When the journey's nature is to end expectations.
Sorry for my absence while life knocked me sideways.
I’m sitting at the Dublin airport pre-clearance gate, waiting to board the airplane that will take us back to the USA. During the last month we’ve been in France, Italy, and the UK, I stopped being able to write this newsletter. I thought about this wonderful, supportive community, yet I was only able to experience what was happening. I couldn’t post because I could only be with life as it is. I could be present, and I could manage the logistics necessary to feed our bodies and then arrange the next movement. That was it.

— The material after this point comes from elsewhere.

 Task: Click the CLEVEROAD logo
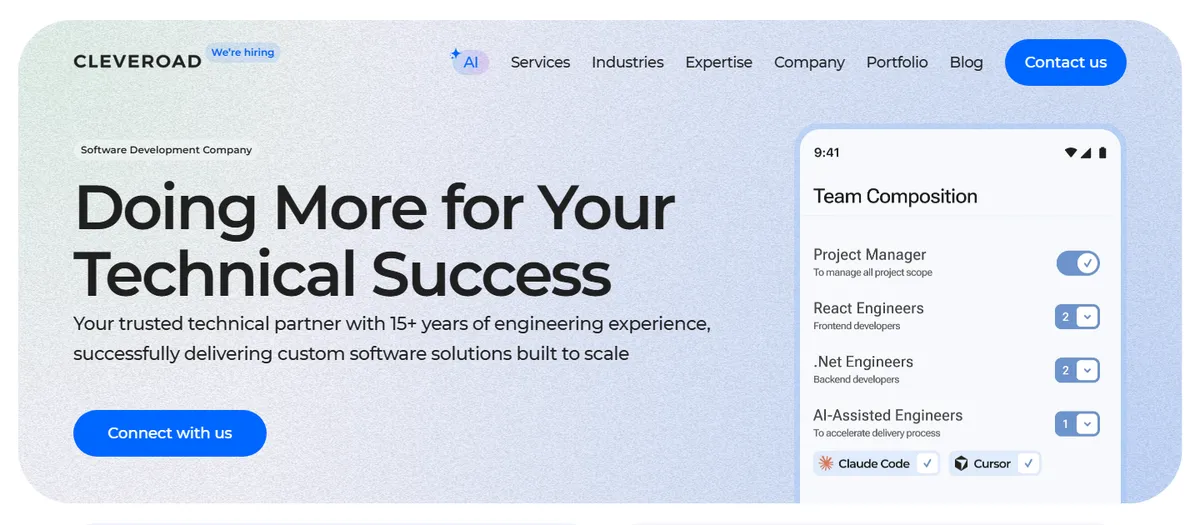(x=137, y=62)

Once we arrived in Sardegna, I gave myself time to explore an unexpected and potent magic that moved me entirely and caused my body for a time to unwind from its habits. This is still so fresh that I can barely communicate the details of the events and their impact on me. Perhaps this is why many of us travel—to allow the unexpected to alter our lives. What I didn’t know was how this shift would impact my physical body, and how long it might take to integrate the effects. I hope to write about this event, and I’m recognizing that I don’t control the pace of this process. I spent seventeen glorious days in the maestrale winds of this blue zone island only doing what grounded me. I edited my novel. I swam in the sea. I ate fruits and vegetables. I got very quiet.
Out there, I felt like I was changing so radically that I no longer knew what was important. Though I’ve been sometimes overwhelmed by the stimulation of ancient places, languages I don’t understand, foods I don’t prefer, strange weather patterns, lack of sleep, unpredictable transportation, and the upset of illness far from support, my tendency for coping this time wasn’t that old favorite, exerting control. Instead, I sat in silence and watched what I’d been hiding from myself be revealed. I kept asking the question, what am I? even when the answer didn’t come. And sometimes the answer showed its unruly head. My self is a flux, a flow, a meld, a merge, a movement, an unrest. My self is not the character and narrative that my society has trained me to believe is me. More on this as it becomes able to be told.
In the meantime, I’m posting an interview with an Ikarian woman I met when we spent three weeks on that remarkable island. Thalia grew up in a small town in Ontario about an hour from where I was raised. I learned so much from her. May you get to know another way of living through Thalia Karakalpakis's sharing of her rhythms in Greece’s most laid-back place.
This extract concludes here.